In 1670, the lieutenant of the Tower Hamlets, Sir John Robinson, was ordered to keep watch on sectarians. Robinson, who thought the dissenters were losing heart, wanted to compel owners of meeting houses to put them to other uses. Between 1661 and 1689 more conventiclers were summonsed from Stepney than anywhere else in Middlesex; partly because Robinson had a large cadre of troops at his disposal.

Dissenters to Newgate Gaol
Yet the impression grows of the constabulary and army facing an unstoppable tide. Quaker meetings at Beane's house were broken up on 20 successive Sundays in 1664-5, when attendances ranged from 14 to 134 and the numbers convicted from 4 to 34. From 1664 inhabitants convicted for a third time were transported, their goods being seized by the constables to pay for their own transportation ... yet they kept on meeting.

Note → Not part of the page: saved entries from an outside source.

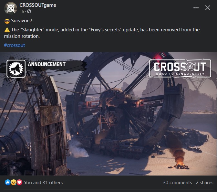Click the sad face reaction icon

coord(14,182)
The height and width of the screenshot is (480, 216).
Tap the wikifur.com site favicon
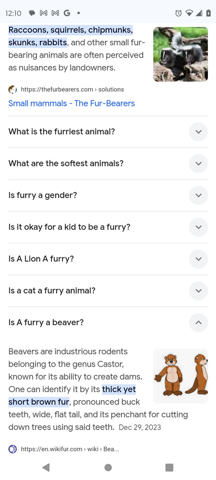click(12, 449)
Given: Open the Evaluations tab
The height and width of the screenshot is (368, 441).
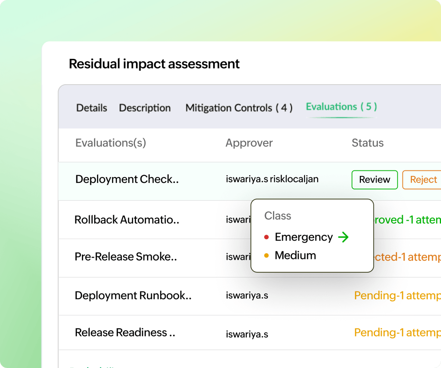Looking at the screenshot, I should coord(341,107).
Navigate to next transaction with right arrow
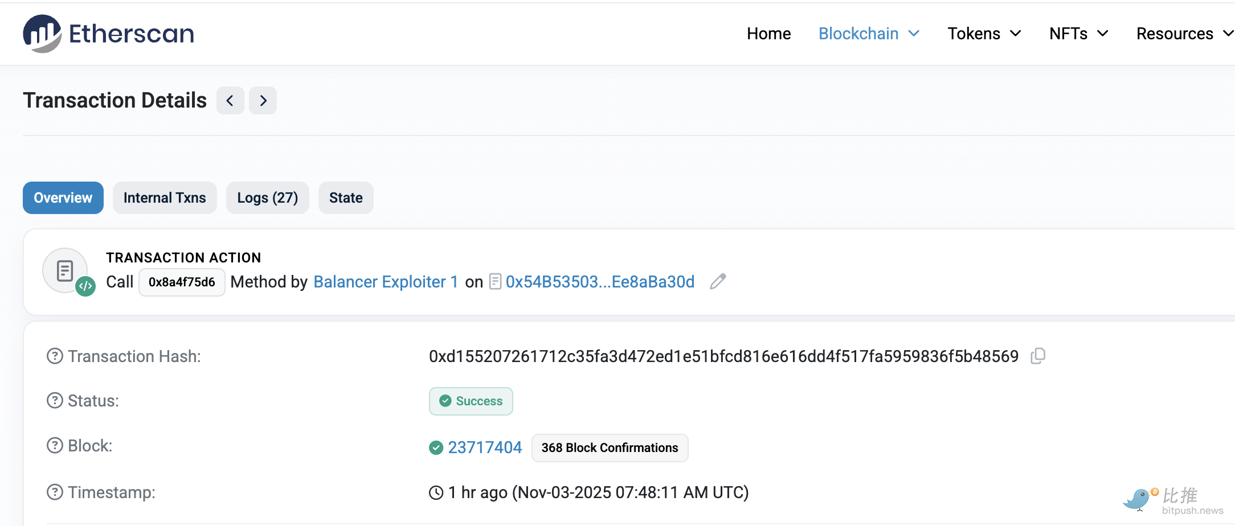The image size is (1235, 526). (263, 100)
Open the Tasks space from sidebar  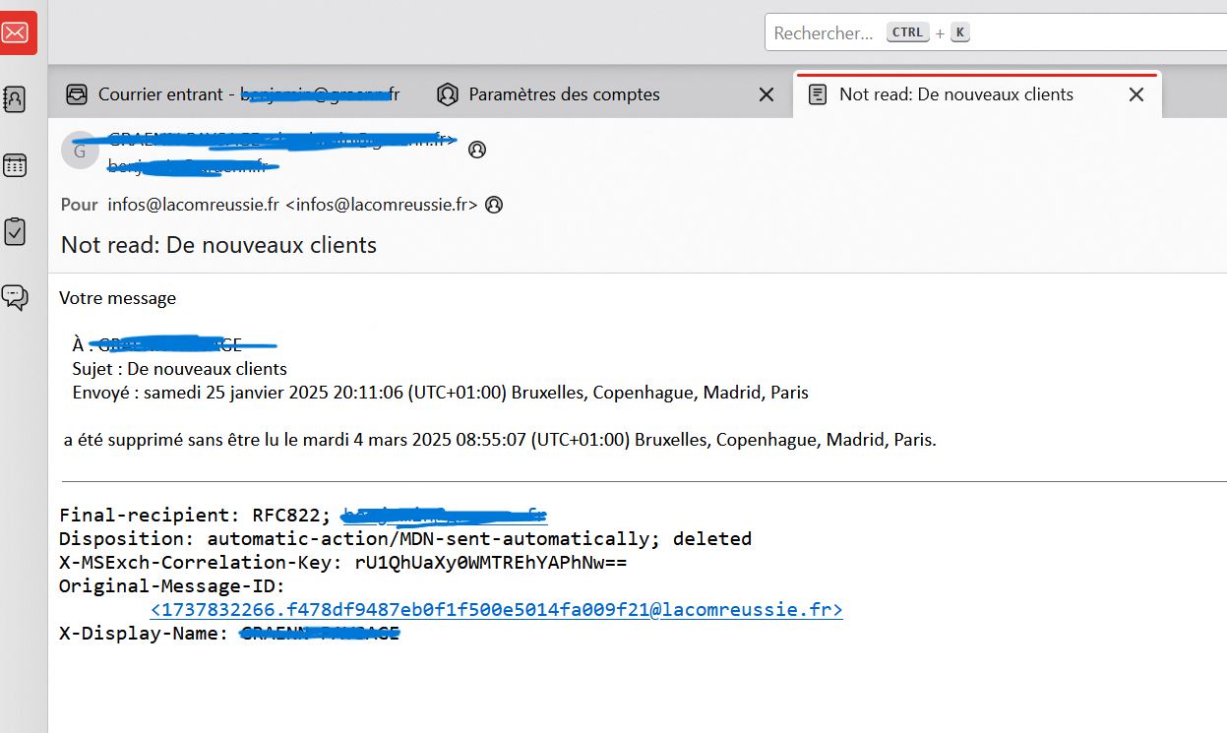point(16,231)
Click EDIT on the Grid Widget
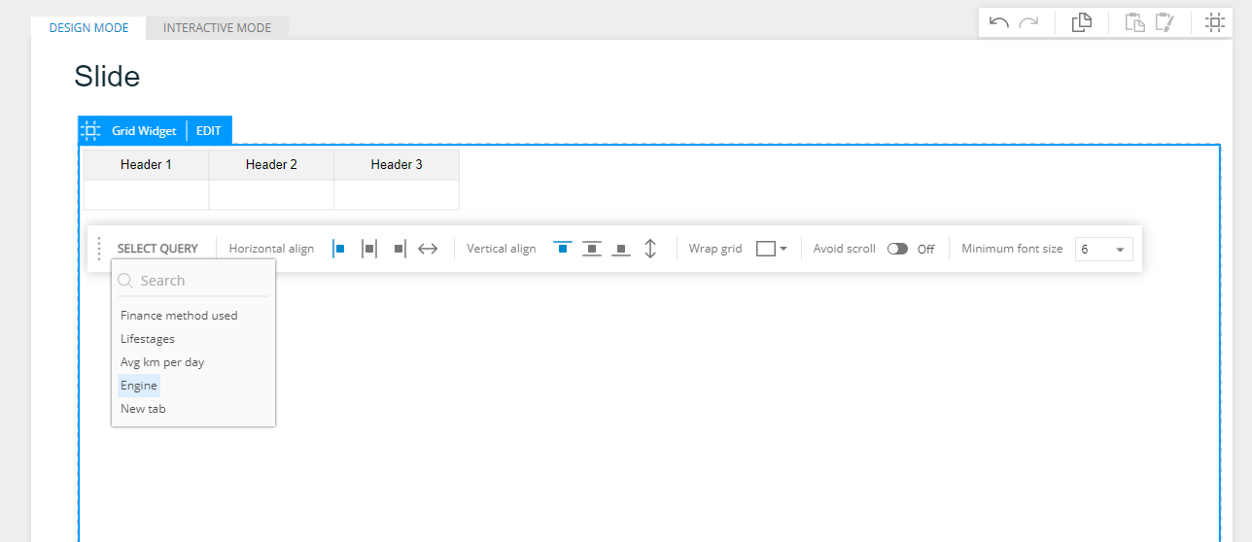 209,130
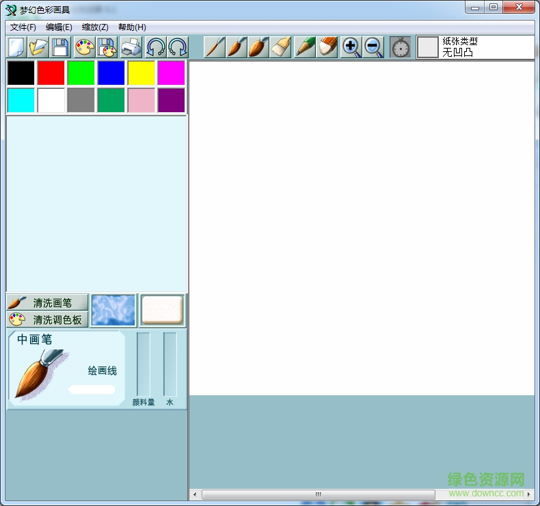
Task: Open the 文件(F) menu
Action: click(x=23, y=27)
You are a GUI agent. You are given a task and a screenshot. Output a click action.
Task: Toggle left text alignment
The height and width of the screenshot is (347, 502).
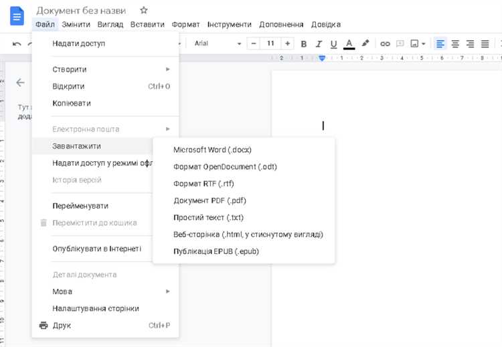point(440,44)

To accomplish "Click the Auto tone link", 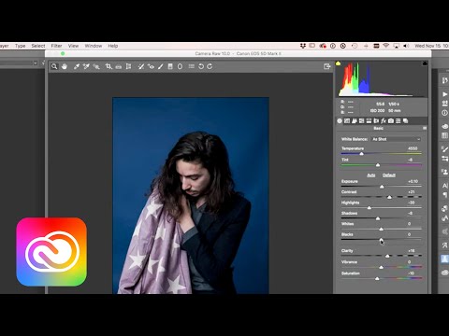I will point(370,175).
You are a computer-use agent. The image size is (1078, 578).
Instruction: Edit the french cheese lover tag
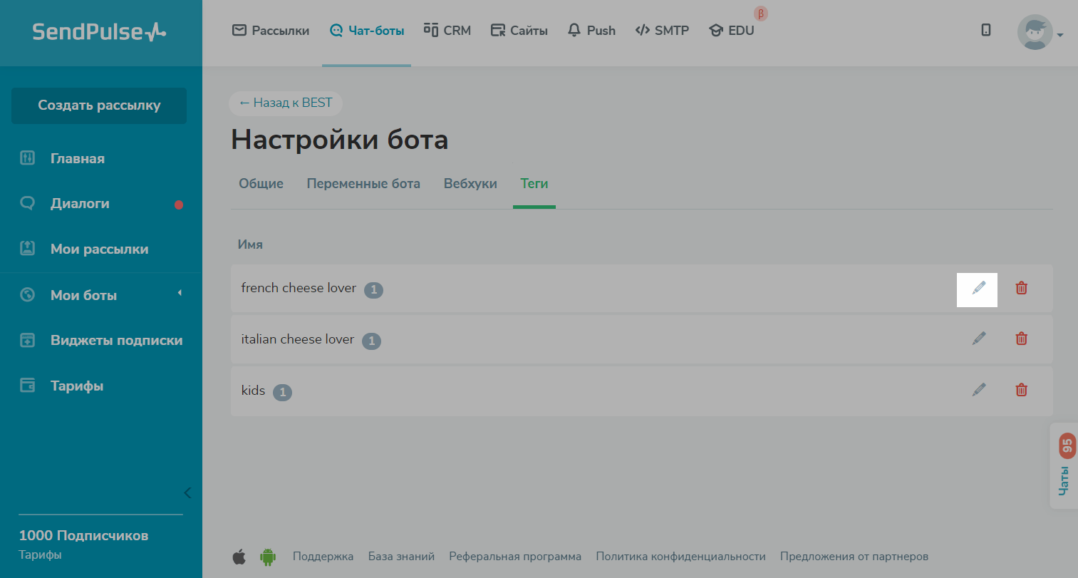[978, 288]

And the indomitable offenders had widespread sympathy, even support, from other local people. In 1665 by a Stepney yeoman and five craftsmen of Limehouse were fined for refusing to help the constable take conventiclers from Sibyl Heaman's house to Newgate Gaol. In 1685 a headborough (a local official) was fined for warning a Quaker about a warrant."
http://www.eastlondonhistory.com/stepney%20diss...

2)Marshall Massey:
"And that was only the beginning. H. Larry Ingle reports that after the Conventicle Act 1664,

Within a year five London meetings alone produced over 2,100 arrests of Quakers whose only crime was being at worship, although it was probable that some of these imprisonments included people incarcerated more than once.

-- Ingle, First Among Friends. George Fox and the Creation of Quakerism (Oxford Univ., 1994), p. 212"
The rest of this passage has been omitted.